- Country: Mongolia
- Location: Aldarkhaan, Zavkhan
- Coordinates: 47°35′53.4″N 96°28′38.4″E﻿ / ﻿47.598167°N 96.477333°E
- Status: Operational
- Construction began: 2021
- Commission date: 2023
- Construction cost: US$7.95 million

Power generation
- Nameplate capacity: 5 MW
- Annual net output: 8.8 GWh

= Borkh Solar Power Plant =

Photovoltaic power plant in Aldarkhaan, Zavkhan, Mongolia

The Borkh Solar Power Plant is a photovoltaic power station in Aldarkhaan District, Zavkhan Province, Mongolia.

==History==
The project was approved in September 2018. The construction of the power plant began in 2021 and completed in 2022. It was then commissioned in 2023.
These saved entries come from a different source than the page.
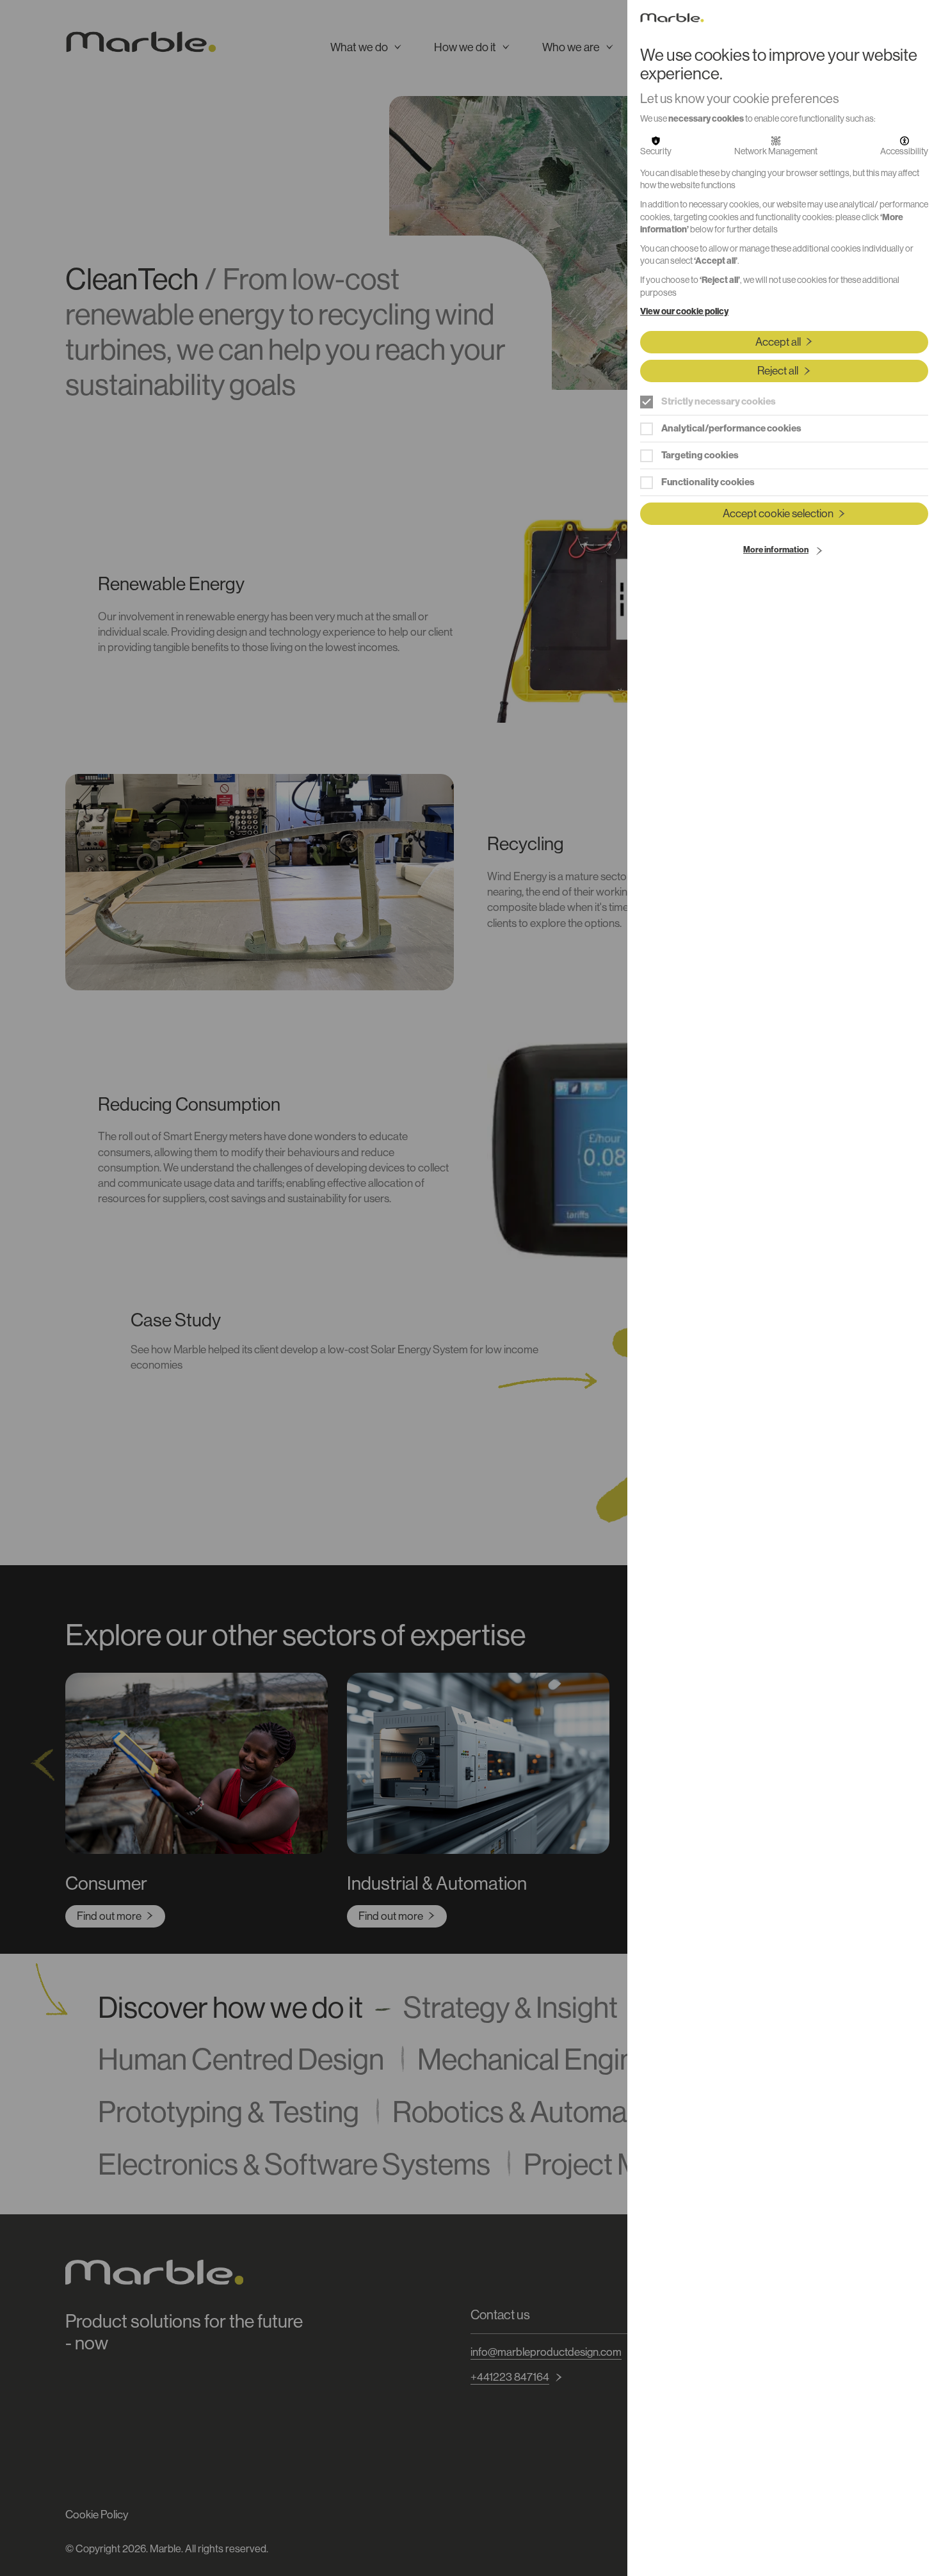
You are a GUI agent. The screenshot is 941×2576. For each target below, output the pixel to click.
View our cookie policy (684, 311)
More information (775, 549)
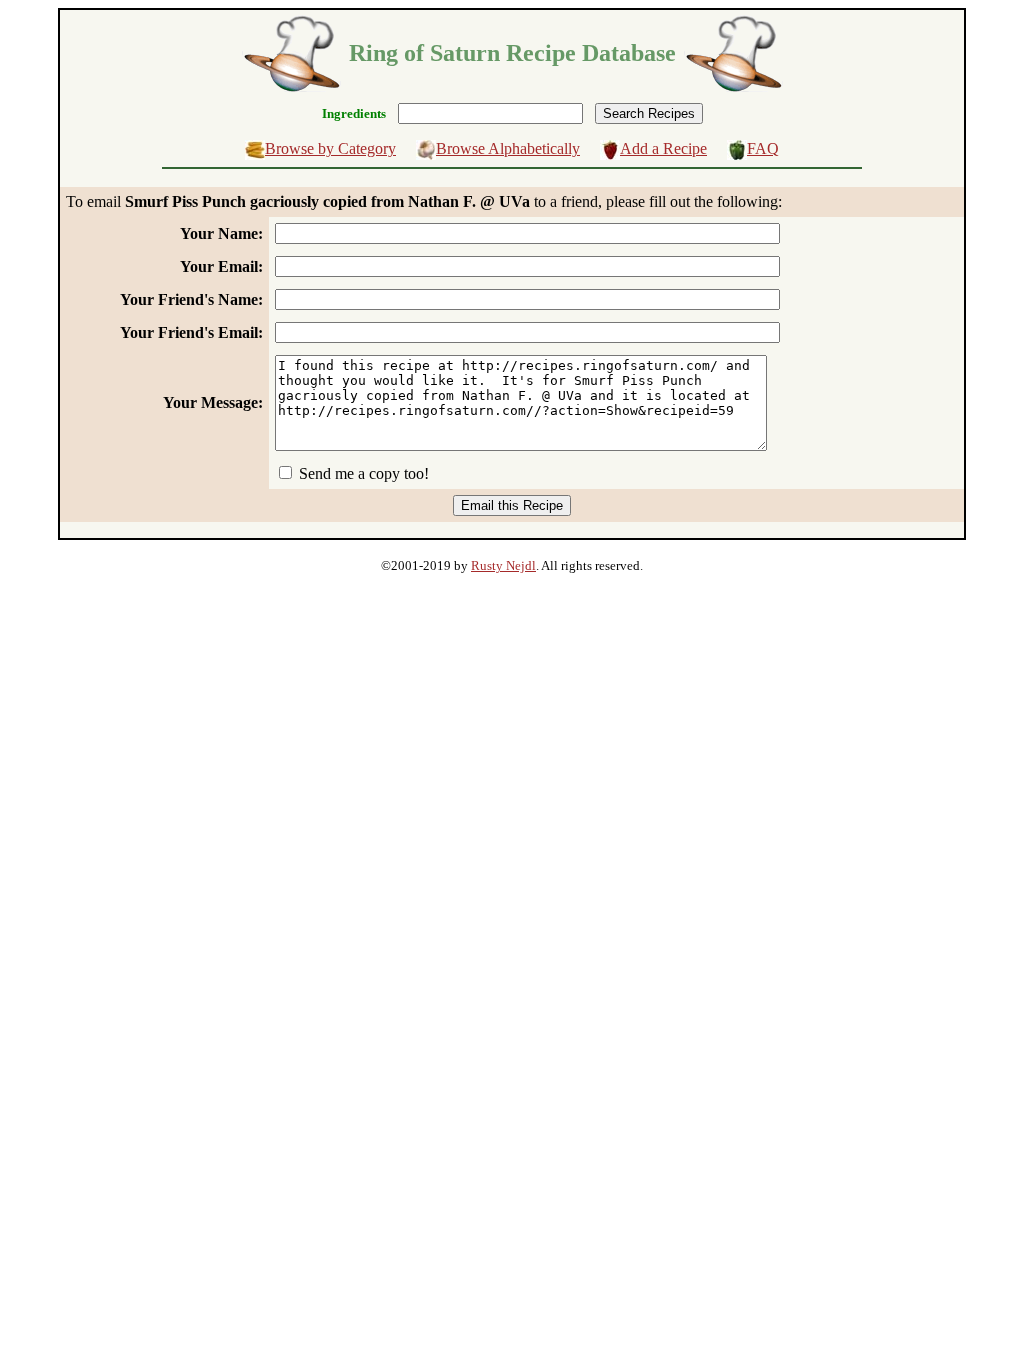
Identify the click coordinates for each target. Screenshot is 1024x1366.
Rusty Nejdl (503, 565)
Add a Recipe (663, 148)
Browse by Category (330, 148)
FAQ (763, 148)
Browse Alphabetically (508, 148)
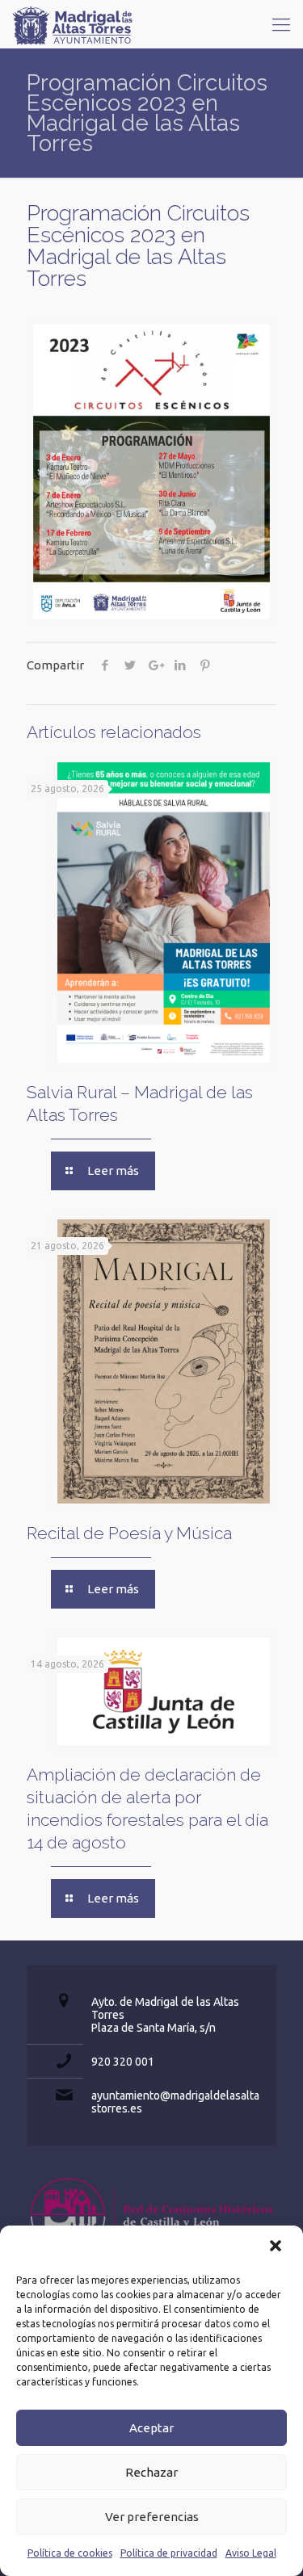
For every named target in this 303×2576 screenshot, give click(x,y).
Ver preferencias (152, 2517)
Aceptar (151, 2428)
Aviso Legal (250, 2553)
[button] (277, 2247)
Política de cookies (69, 2553)
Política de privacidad (168, 2553)
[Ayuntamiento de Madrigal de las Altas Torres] (72, 24)
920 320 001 (122, 2061)
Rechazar (151, 2472)
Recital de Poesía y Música (129, 1533)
==Technical specifications==
The power plant has an installed generation capacity of 5 MW. It was constructed with a battery energy storage system named Tsengeg with a capacity of 3.6 MW. Annually, the power plant produces 8.8 GWh of electricity to the central grid of Mongolia.

==Finance==
The power plant was constructed with a cost of US$7.95 millions. It was financed by the Asian Development Bank.